1

While working on a project, I ran into the following issue I could not explain to myself.

I have the following is_in_set(..) function, which simply checks if a cstring is in an unordered_set of cstrings:

bool is_in_set(const char * str, std::unordered_set<const char *> the_set)
{
    if ( the_set.find( str ) != the_set.end() )
        return true;
    else
        return false;
}

And then I created the following sample main method to demonstrate my problem:

int main()
{
    std::unordered_set<const char *> the_set({"one",
        "two", "three", "four", "five"});

    std::string str = "three";
    const char * cstr = "three";

    std::cout << "str in set? "
        << is_in_set( str.c_str() , the_set ) << std::endl
        << "cstr in set? " 
        << is_in_set( cstr, the_set ) << std::endl;

    const char * str_conv = str.c_str();

    std::cout << "str_conv in set? "
        << is_in_set( str_conv , the_set ) << std::endl
        << "strcmp(str_conv, cstr) = " << strcmp( str_conv , cstr )
        << std::endl;

    return 0;
}

I expected the above code to find the std::string casted to const char*, as well as the cstring in the set. Instead of that, it generates the following output (Visual Studio Community 2017):

str in set? 0
cstr in set? 1
str_conv in set? 0
strcmp(str_conv, cstr) = 0

I also ran a for-loop over both variables, outputting byte by byte (in hexadecimal representation) for each, which results in the following:

74 68 72 65 65 00 = c_str
74 68 72 65 65 00 = str_conv

Why is the std::string casted to const char * not being found in the set? Shouldn't strcmp return a value different from 0 in this case?

nacho3
  • 23
  • 2
  • 2
    If you have two copies of the same string in different places, the addresses obviously will be different. You can't compare C strings by comparing addresses. Why don't you make a set of `std::strings`? If you really want it to work, you have to provide a custom comparator. Read `unordered_set` docs to learn how. – HolyBlackCat Mar 14 '18 at 16:07
  • 2
    Note that you were able to find `cstr` in your set because your compiler realized that two string literals have the same value and merged them into one. This behaviour is not portable. – HolyBlackCat Mar 14 '18 at 16:09
  • 1
    `std::unordered_set::find` searches for matching `const char*` values without looking at what values they are pointing to. If you want custom comparison to be done, consider passing custom predicates for key equality, and hashing, to `std::unordered_set`, when constructing it. – Algirdas Preidžius Mar 14 '18 at 16:11

3 Answers3

2

For const char *, there is no overload of the == operator that compares strings by value, so I believe the unordered_set container will always compare pointers, not the values of the pointed-to strings.
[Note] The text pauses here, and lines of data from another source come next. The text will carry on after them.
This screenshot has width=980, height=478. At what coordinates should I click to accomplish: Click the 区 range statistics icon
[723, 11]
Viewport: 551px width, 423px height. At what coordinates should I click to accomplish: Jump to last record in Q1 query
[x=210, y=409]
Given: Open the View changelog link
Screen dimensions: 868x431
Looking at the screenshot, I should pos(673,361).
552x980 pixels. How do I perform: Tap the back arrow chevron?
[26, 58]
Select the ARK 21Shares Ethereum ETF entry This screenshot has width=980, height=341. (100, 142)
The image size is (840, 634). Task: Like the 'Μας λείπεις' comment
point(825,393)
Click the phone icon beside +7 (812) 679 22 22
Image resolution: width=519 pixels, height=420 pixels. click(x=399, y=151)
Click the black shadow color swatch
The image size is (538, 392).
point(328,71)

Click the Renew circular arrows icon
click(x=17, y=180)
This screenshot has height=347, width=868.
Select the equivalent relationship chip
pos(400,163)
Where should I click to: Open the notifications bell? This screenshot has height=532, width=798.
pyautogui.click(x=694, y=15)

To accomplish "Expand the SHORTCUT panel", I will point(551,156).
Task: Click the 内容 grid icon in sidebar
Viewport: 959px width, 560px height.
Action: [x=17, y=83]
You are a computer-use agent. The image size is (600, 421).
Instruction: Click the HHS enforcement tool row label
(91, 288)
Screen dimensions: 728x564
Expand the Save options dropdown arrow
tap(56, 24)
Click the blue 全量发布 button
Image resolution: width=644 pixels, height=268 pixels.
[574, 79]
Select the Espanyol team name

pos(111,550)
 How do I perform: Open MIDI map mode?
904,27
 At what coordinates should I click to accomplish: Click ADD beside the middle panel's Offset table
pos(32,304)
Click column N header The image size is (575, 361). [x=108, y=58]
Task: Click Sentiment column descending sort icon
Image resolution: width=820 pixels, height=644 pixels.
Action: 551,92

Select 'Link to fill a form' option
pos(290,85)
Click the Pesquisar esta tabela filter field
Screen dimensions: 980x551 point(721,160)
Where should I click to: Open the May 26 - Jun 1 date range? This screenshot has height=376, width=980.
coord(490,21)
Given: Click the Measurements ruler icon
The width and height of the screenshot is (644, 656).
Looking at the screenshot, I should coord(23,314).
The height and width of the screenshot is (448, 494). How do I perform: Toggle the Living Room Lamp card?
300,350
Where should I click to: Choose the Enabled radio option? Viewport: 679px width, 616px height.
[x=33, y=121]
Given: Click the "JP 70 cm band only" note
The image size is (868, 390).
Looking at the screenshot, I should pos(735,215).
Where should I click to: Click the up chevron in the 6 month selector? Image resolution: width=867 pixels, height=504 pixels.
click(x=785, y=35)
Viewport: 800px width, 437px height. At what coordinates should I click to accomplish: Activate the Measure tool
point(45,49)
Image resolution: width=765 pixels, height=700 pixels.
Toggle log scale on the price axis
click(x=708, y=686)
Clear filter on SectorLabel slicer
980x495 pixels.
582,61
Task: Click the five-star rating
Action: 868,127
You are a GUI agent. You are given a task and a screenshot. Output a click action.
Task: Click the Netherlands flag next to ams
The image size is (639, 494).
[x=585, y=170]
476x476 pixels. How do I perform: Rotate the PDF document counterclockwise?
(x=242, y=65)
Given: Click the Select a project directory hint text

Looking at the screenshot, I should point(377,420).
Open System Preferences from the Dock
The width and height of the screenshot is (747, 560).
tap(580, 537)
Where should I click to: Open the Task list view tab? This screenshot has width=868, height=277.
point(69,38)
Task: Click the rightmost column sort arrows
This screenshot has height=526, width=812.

The compiler can, as an optimization, make multiple string literals with the same characters use the same memory location (and thus have identical pointers), which is why you're able to find the string when you use another string literal. But any string you construct by some other mechanism, even if it contains the same characters, won't be at the same memory location, and thus the pointers will not be equal.

Daniel Pryden
  • 59,486
  • 16
  • 97
  • 135
  • Great, thank you! For some stupid reason I thought the unordered_set would come with up a smart solution for comparing the two on its own.. :) – nacho3 Mar 14 '18 at 16:18
1

Use std::unordered_set<std::string> or provide custom hasher if you sure that your strings will not left the stack while you are using the hashtable e.g. static variables or allocated with new/malloc etc.

Something like:

struct str_eq {
  bool opeator()(const char* lsh, const char rhs) const noexcept
  {
    return lsh == rhs || 0 == std::strcmp(lsh, rhs);
  }  
};


struct str_hash {
   std::size_t opeator()(const char* str) const noexcept
   {
     // some mur-mur2, google cityhash hash_bytes etc instead of this
      return std::hash<std::string>( std::string(str) ) ();
   }
};

typedef std::unordered_set<const char*, str_hash, str_eq, std::allocator<const char*> > my_string_hashset;
Victor Gubin
  • 2,782
  • 10
  • 24
1

As @Daniel Pryden pointed out, you are doing address comparisons. To fix this you will need to either have the unordered_set store std::string objects, or create a custom comparison for the unordered_set to use.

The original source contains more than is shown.